| PASSAGE PROVIDED |
Michael Kopinetz didn't bring his book bag or, for that matter, anything at all to school yesterday. He showed up wearing shorts and a "Boston Red Sox hater" T-shirt.
"No more books, no more math, no more spelling," said Michael, 10, a fourth-grader at Stevens Forest Elementary School in Columbia. "You really don't need anything on the last day of school."
About 47,000 Howard County students from 69 schools are off for the summer. Some will attend summer school, beginning June 27.
But at Stevens Forest yesterday, there were no homework or class assignments to hand in, just gifts to give to teachers and memory books to sign.
The hallway and classroom walls were bare, and books had been packed. The school buzzed with anticipation of the last bell at 12:30 p.m. even before the first bell rang.

| TO DO |
**A.** According to the article about the last day of school at Stevens Forest Elementary, why did Michael Kopinetz come to school without his book bag or anything else?
**B.** In the article about the last day of school, list every subject or school item that Michael says there will be no more of.

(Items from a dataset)
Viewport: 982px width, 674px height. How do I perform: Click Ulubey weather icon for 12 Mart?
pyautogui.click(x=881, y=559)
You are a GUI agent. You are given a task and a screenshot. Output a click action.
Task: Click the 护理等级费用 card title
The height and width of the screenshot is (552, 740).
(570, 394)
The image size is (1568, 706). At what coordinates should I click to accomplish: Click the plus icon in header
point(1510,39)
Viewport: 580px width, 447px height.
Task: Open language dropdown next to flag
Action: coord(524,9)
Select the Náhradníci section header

* * *

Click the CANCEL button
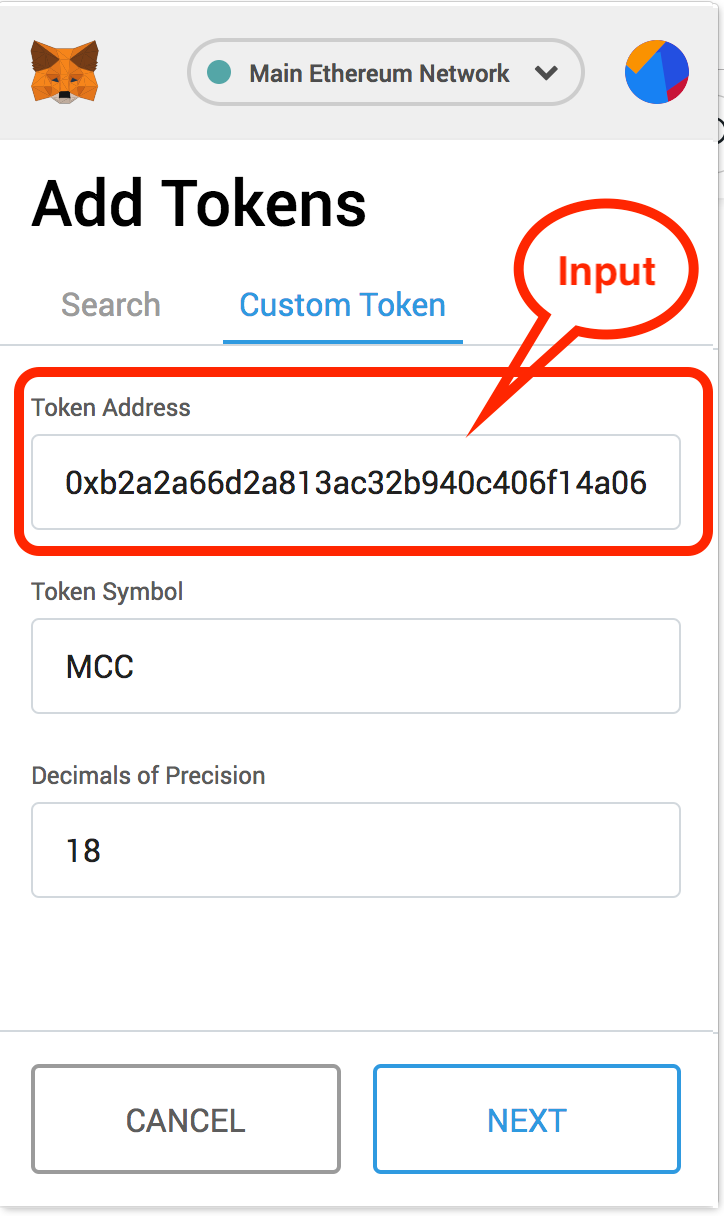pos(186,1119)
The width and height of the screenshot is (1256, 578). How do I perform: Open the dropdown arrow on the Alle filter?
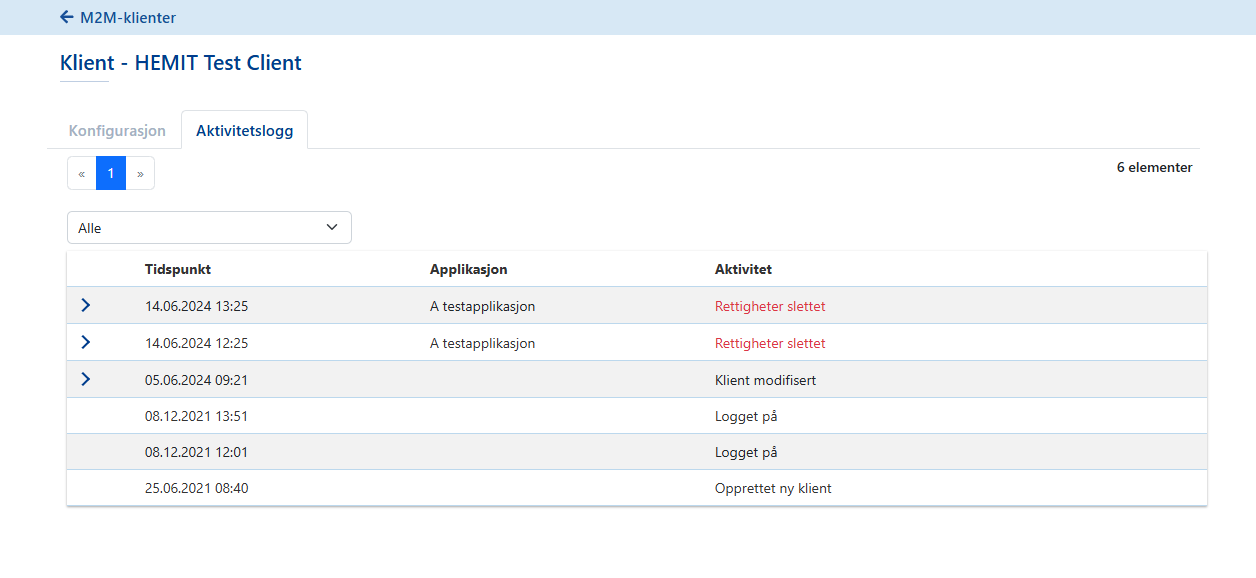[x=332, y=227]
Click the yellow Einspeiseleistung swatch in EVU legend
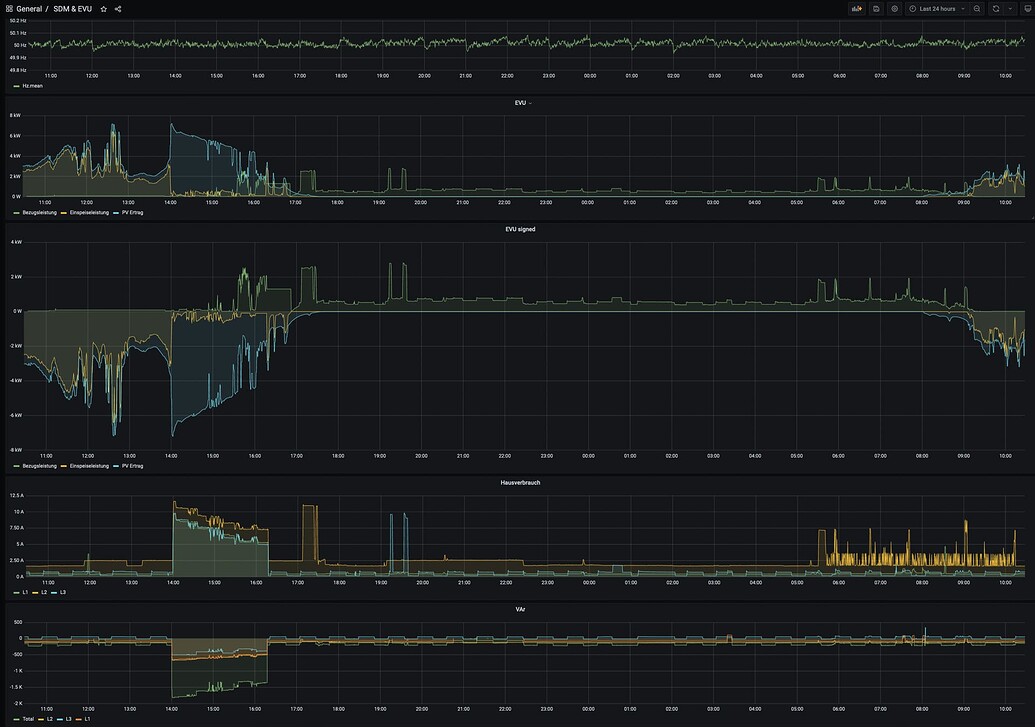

| FULL ANSWERS |
**A.** He said you really don't need anything on the last day of school. There were no homework or class assignments to hand in that day, only gifts for teachers and memory books to sign.

**B.** Books, math and spelling.